◆ Exercise description
Apart from the pictures, every line below is to be set down exactly.

****

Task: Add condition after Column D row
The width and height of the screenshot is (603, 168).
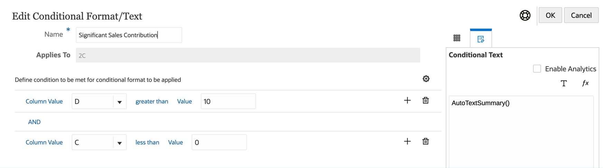Action: point(407,101)
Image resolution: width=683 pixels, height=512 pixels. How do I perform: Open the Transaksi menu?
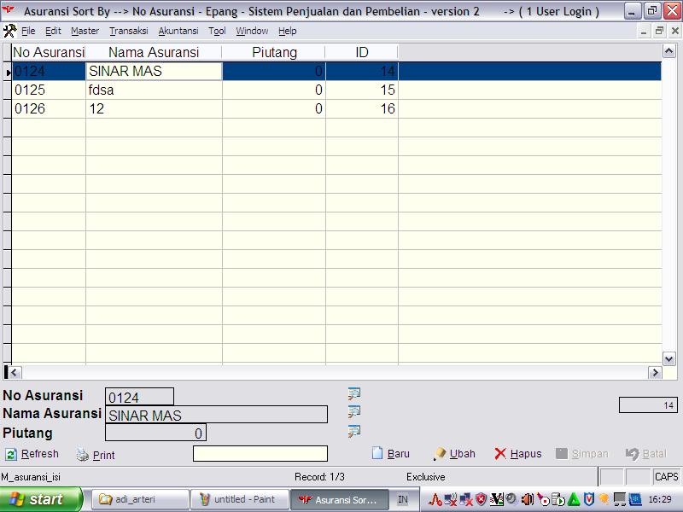point(128,31)
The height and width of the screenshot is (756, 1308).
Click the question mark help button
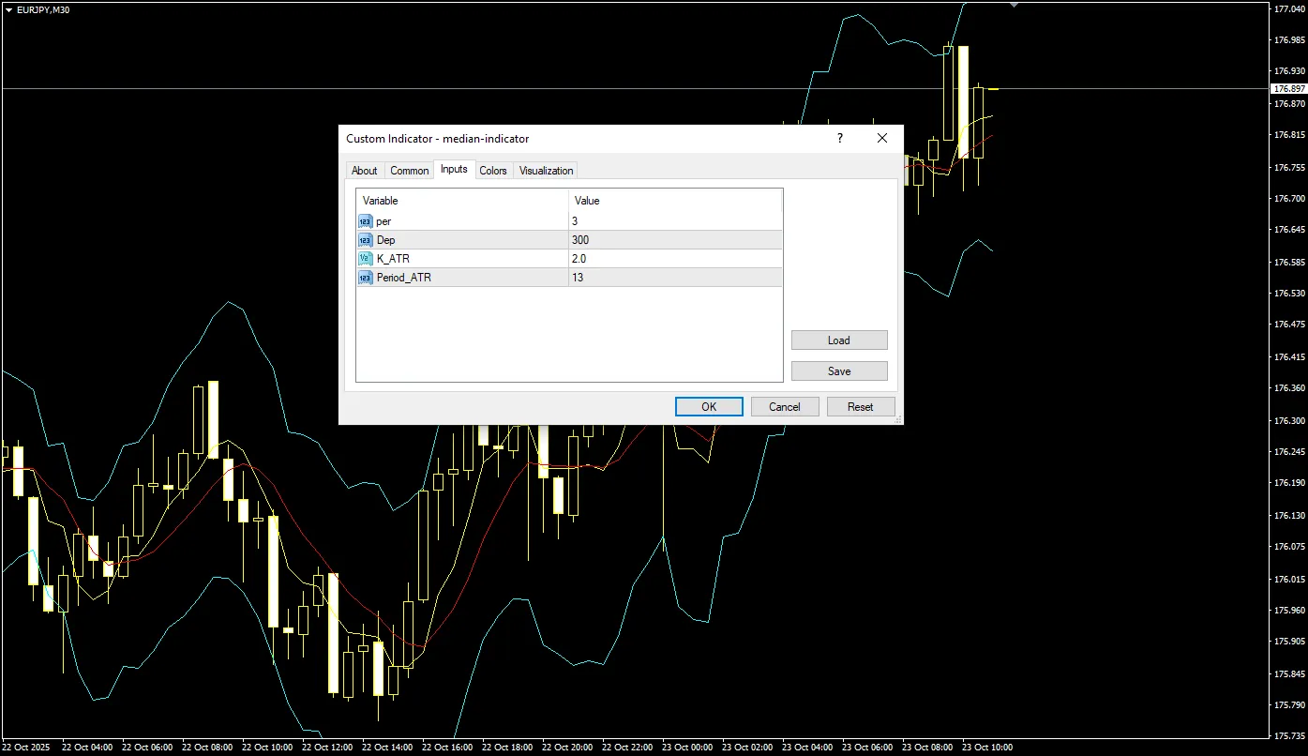pyautogui.click(x=839, y=138)
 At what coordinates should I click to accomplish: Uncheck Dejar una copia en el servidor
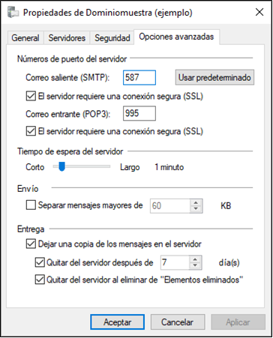click(31, 244)
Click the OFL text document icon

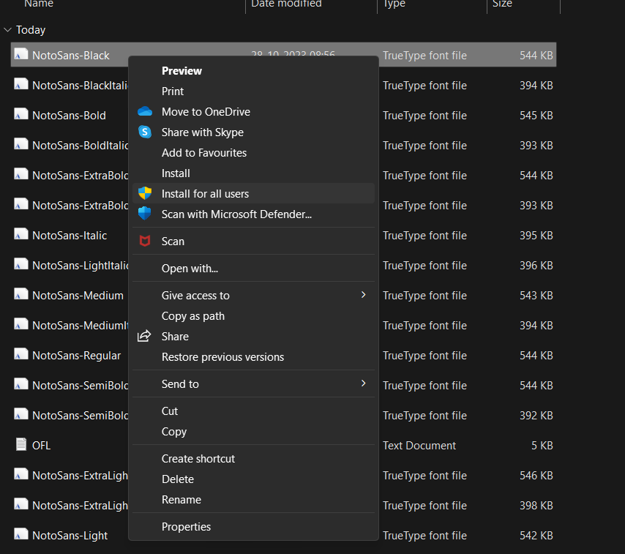click(x=21, y=445)
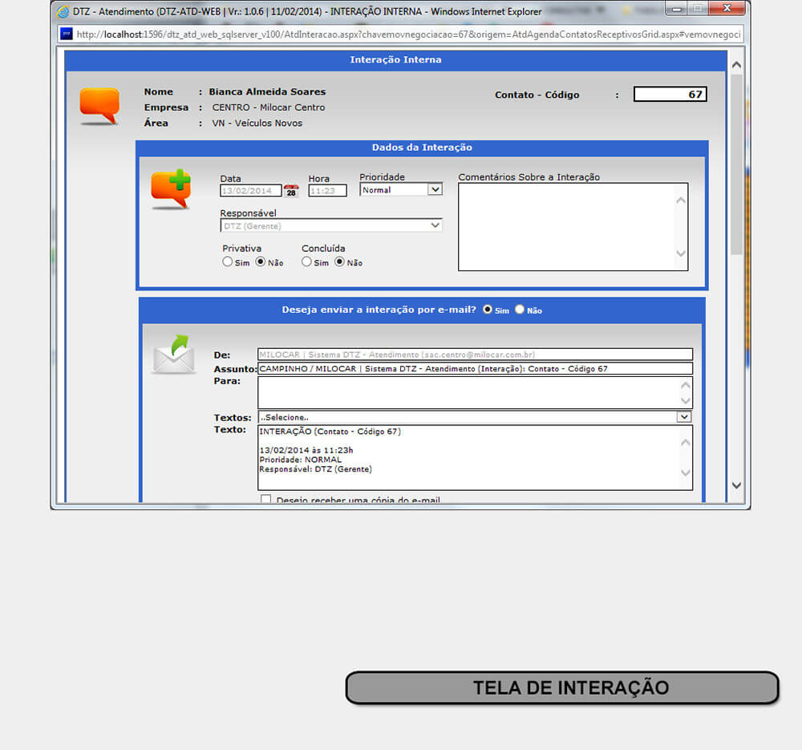802x750 pixels.
Task: Set Concluída to Sim
Action: pyautogui.click(x=306, y=262)
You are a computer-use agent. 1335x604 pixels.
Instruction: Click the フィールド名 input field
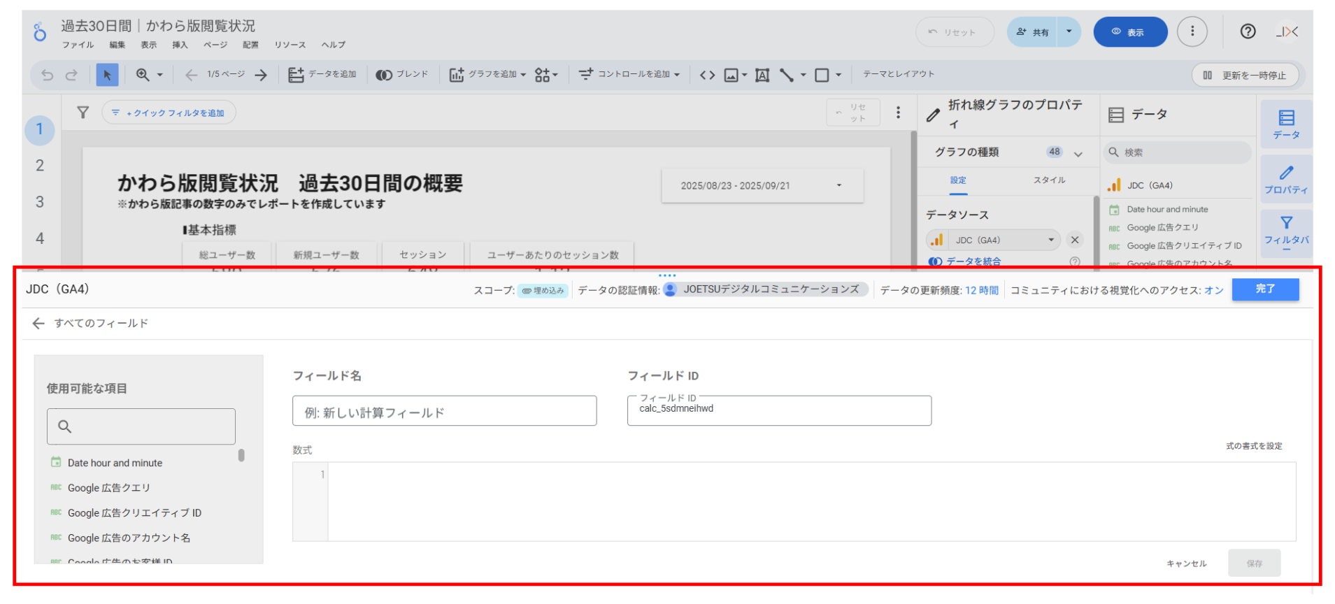tap(444, 412)
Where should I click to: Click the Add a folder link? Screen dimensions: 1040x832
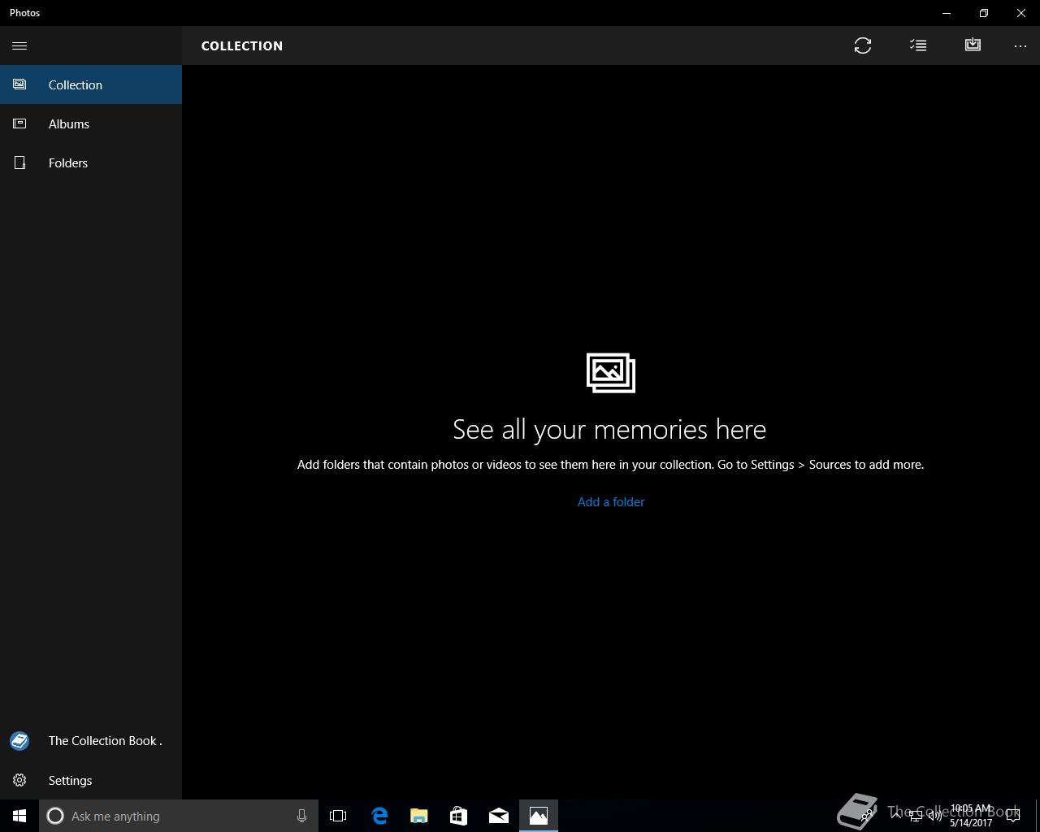click(611, 502)
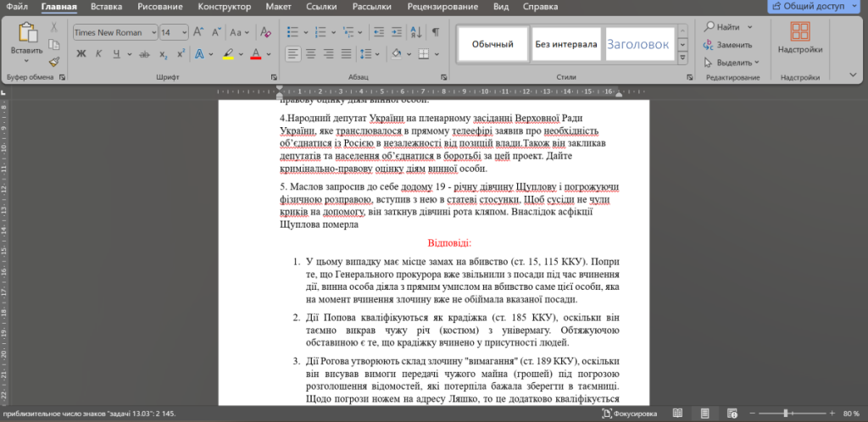The image size is (868, 422).
Task: Toggle bold Ж formatting
Action: tap(81, 53)
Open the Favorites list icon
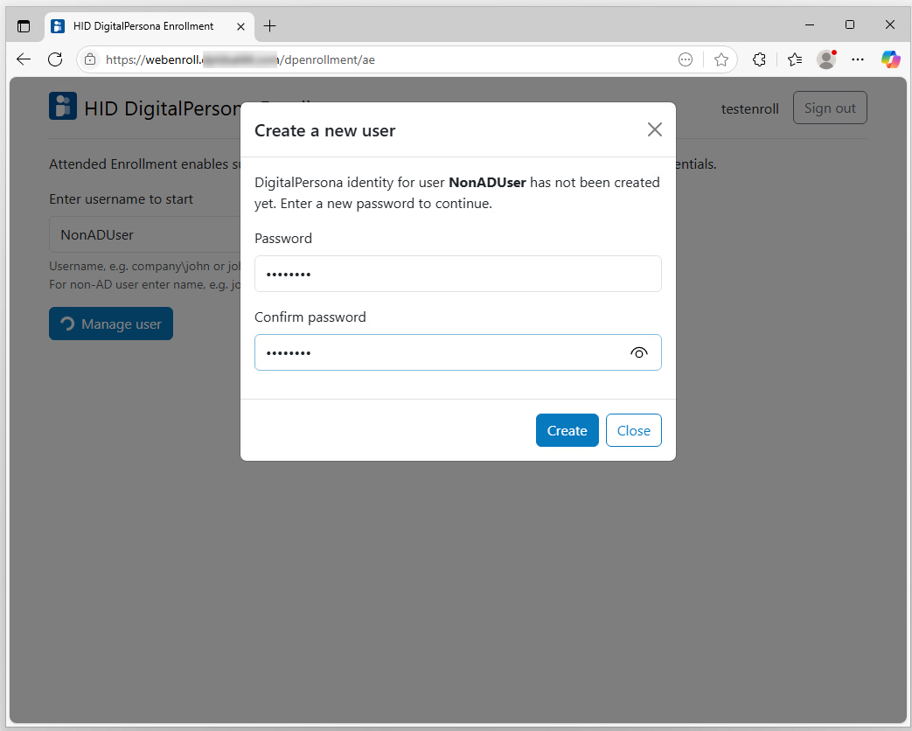Image resolution: width=912 pixels, height=731 pixels. point(794,59)
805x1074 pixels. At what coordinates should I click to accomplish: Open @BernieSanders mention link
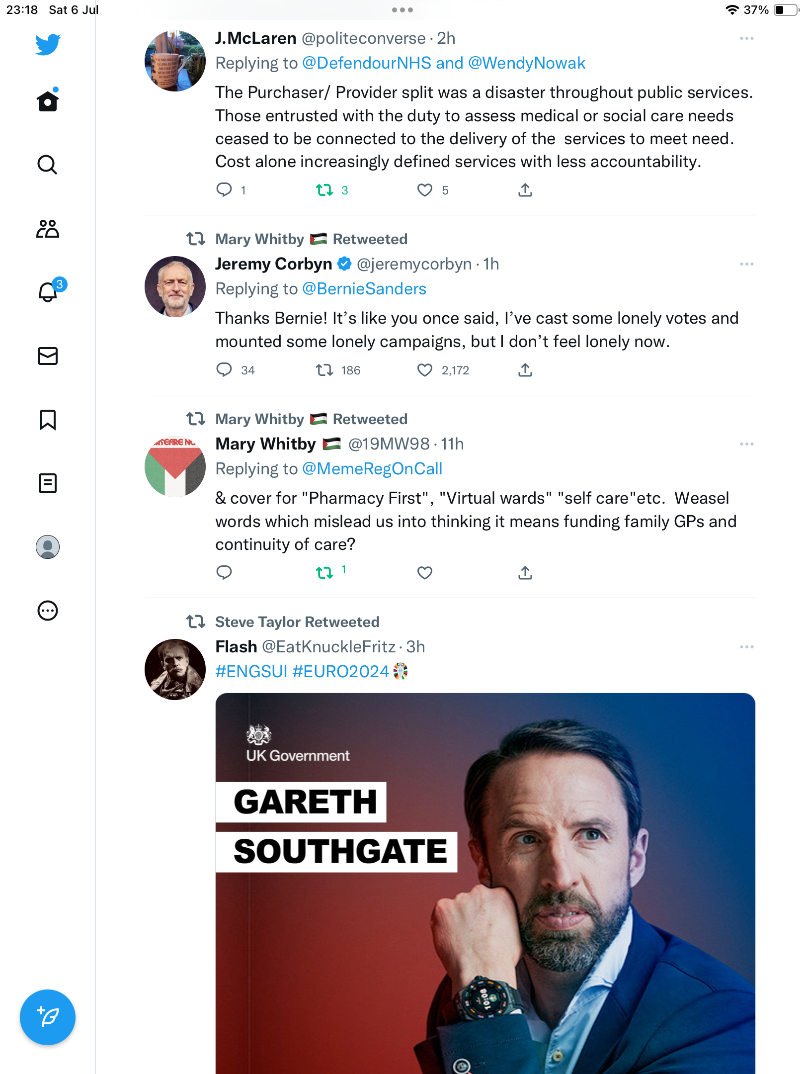tap(364, 289)
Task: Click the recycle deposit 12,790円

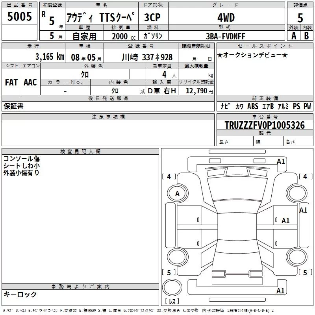Action: 199,91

****

◆ Result of the task
Task: Add condition after Column D row
The width and height of the screenshot is (603, 168).
Action: point(407,101)
Image resolution: width=683 pixels, height=512 pixels. How do I perform: Open the Transaksi menu?
point(128,31)
The height and width of the screenshot is (756, 1308).
Click the question mark help button
pyautogui.click(x=839, y=138)
 At what coordinates should I click to accomplish: Uncheck Dejar una copia en el servidor
click(31, 244)
Click the OFL text document icon

click(x=21, y=445)
802x750 pixels.
Task: Set Concluída to Sim
Action: pyautogui.click(x=306, y=262)
You are a computer-use agent. 1335x604 pixels.
Instruction: Click the フィールド名 input field
tap(444, 412)
Where should I click to: Click the Add a folder link? Screen dimensions: 1040x832
click(611, 502)
The image size is (868, 422).
Task: Toggle bold Ж formatting
Action: tap(81, 53)
Open the Favorites list icon
Image resolution: width=912 pixels, height=731 pixels. point(794,59)
805x1074 pixels. At what coordinates should I click to accomplish: Open @BernieSanders mention link
tap(364, 289)
Task: Click the recycle deposit 12,790円

Action: 199,91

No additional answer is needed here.